2. A point prediction coding device, characterized in that... It should include at least the following modules: 1) Raw data input module: Input raw data from at least one main component compression unit. 2) Point Predictive Coding Module: At least the principal component integer compression unit is subjected to point predictive coding. For new frequently occurring positions and their point vectors that appear during this process, even if they are in positive positions, only the principal component is generated, and no secondary component is generated. To obtain the missing secondary component, after performing non-point predictive coding on the secondary component integer compression unit corresponding to the principal component integer compression unit, the secondary component at the corresponding position in the secondary component integer compression unit is used as the secondary component of the frequently occurring position and its point vector. The frequently occurring position and its point vector are multiplexed for point predictive coding of subsequent principal and secondary component integer compression units and / or principal component integer compression units. 3) Compressed data stream output module: at least outputs the compressed data stream of the main component compression unit.

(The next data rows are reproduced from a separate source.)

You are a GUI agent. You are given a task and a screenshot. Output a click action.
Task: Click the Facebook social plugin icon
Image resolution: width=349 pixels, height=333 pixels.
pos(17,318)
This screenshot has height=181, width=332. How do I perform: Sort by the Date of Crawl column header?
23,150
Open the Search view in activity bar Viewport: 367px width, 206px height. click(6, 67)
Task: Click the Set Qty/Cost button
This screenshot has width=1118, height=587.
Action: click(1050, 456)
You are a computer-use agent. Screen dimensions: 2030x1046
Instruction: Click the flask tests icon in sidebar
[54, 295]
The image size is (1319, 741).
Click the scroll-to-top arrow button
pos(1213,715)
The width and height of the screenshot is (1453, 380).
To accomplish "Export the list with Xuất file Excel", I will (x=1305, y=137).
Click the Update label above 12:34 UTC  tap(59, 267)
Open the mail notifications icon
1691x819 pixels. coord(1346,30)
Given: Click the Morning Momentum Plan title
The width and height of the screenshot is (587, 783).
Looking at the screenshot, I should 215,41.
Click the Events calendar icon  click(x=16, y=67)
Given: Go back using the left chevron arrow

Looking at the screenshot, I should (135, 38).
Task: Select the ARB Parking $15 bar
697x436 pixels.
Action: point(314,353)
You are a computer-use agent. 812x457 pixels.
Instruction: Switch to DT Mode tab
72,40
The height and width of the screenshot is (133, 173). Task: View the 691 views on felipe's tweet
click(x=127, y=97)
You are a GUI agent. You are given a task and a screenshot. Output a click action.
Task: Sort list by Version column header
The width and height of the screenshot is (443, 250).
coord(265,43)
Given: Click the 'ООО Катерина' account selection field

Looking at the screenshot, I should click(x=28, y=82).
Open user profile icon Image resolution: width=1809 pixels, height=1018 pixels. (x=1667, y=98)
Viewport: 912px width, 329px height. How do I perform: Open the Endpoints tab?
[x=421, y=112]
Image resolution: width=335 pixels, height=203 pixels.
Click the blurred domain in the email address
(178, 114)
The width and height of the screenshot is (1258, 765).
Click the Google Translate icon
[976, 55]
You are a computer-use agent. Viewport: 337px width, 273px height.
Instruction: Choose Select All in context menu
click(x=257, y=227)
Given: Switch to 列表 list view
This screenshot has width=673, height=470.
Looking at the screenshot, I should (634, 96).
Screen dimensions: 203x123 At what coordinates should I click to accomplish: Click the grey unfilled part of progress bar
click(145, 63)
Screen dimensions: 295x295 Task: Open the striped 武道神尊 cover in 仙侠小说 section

3. A point prediction decoding method, characterized in that... It should include at least the following steps: 1) Input at least one main component compression unit's compressed data bitstream. 2) At least the principal component integer compression unit is subjected to point prediction decoding. For new frequently occurring positions and their point vectors that appear during this process, even if they are in positive positions, only the principal component is generated and no secondary component is generated. To obtain the missing secondary component, after performing non-point prediction decoding on the secondary component integer compression unit corresponding to the principal component integer compression unit, the secondary component at the corresponding position in the secondary component integer compression unit is used as the secondary component of the frequently occurring position and its point vector. The frequently occurring position and its point vector are multiplexed for point prediction decoding on subsequent principal and secondary component integer compression units and / or principal component integer compression units. 3) Output at least the reconstructed elements of the main component compression unit.
4. The decoding method according to claim 3, characterized in that, The raw data is an array or sequence of two-dimensional data elements, including images, sequences of images, or videos. The compressed subsets involved in point prediction include images, sub-images of images, tiles, slices, and patches; The maximum compression units involved in point prediction include tiles, maximum coding units (LCUs), and coding tree units (CTUs). The entire compression unit includes a macroblock, a coding unit CU, a sub-region of CU, a sub-coding unit SubCU, a prediction block, a prediction unit PU, a sub-region of PU, a sub-prediction unit SubPU, a transform block, a transform unit TU, a sub-region of TU, and a sub-transform unit SubTU.
5. The decoding method according to claim 3, characterized in that, The principal component is the luminance component, and the secondary component is the chrominance component; or, The principal component is the Y component, and the secondary components are the U component and the V component; or, The principal component is the Y component, and the secondary components are the Cb component and the Cr component; or, The principal component is the Y component, and the secondary components are the Cg component and the Co component; or, The principal component is the G component, and the secondary components are the B component and the R component.
6. The decoding method according to claim 3, characterized in that, The secondary component is only a nominal secondary component; in reality, it has the same sampling rate and size as the primary component.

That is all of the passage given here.